Malka Owsiany Recounts by Mark Turkow - Live on Zoom

First published in Yiddish in 1946 and translated into Spanish in 2001, Malka Owsiany Recounts...: A Chronicle of Our Time by Mark Turkow is now available for the first time in English. Malka Owsiany was only 20 years old when she described the horrors of the Holocaust to Yiddish writer and Jewish community leader Mark Turkow. Malka’s account was among the first Holocaust testimonies available in the immediate postwar years. She discusses rebuilding her life and marrying a fellow survivor, Meir, as well as her memories of the rich Polish Jewish communal life from her youth that was destroyed by the Nazis.
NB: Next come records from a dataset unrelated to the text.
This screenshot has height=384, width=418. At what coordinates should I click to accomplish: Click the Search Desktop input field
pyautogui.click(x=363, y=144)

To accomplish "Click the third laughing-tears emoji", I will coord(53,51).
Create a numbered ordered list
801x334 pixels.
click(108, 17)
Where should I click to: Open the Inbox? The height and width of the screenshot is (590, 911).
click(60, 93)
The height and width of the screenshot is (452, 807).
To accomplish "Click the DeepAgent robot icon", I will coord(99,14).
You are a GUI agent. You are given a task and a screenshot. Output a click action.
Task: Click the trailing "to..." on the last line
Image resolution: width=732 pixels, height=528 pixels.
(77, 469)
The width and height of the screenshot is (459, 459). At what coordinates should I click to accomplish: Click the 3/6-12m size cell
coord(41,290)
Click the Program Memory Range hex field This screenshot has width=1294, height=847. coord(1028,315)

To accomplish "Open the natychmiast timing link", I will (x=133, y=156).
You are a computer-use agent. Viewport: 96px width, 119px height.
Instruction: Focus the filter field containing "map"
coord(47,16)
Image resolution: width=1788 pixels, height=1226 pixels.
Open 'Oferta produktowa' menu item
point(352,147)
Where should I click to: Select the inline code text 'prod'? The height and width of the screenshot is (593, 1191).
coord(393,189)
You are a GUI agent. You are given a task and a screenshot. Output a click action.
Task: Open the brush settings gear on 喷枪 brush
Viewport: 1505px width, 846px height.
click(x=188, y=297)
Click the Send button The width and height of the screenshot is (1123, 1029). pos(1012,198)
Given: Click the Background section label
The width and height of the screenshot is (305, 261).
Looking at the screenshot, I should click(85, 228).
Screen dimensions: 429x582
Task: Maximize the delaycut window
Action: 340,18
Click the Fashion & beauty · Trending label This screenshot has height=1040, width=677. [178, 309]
Join us for a talk with translator Sandra Chiritescu about this English translation, in a discussion led by Rachelle Grossman.

Buy the book.

About the Speakers
Sandra Chiritescu is Clinical Assistant Professor of Yiddish at New York University. She has previously taught Yiddish at Columbia University and the Worker’s Circle. She holds a BA in German philology from the University of Zurich and a PhD in Yiddish Studies from Columbia University. Her dissertation “Bubbes, Mames and Daughters: Uncovering Twentieth- and Twenty-First Century American Jewish and American Yiddish Feminist Genealogies” brings together her research interests in Yiddish literature and culture, American Jewish literature, feminist and queer theory, and translation theory. Her translation of an early Holocaust survivor testimony from 1946 by a woman is available under the title Malka Owsiany Recounts (Cherry Orchard Press, 2025).

Rachelle Grossman is an assistant professor of comparative literature at the University of Illinois, Urbana-Champaign. Her work focuses on the intersection of Yiddish and its transnational connections with other literatures, languages, and cultures. In her research, she develops a geopolitical approach to literature, focusing especially on the transformation of literary centers and peripheries in the postwar period. She is also interested in technologies of print and how they impact literature as material culture.

Ticket Info: Free; registration is required.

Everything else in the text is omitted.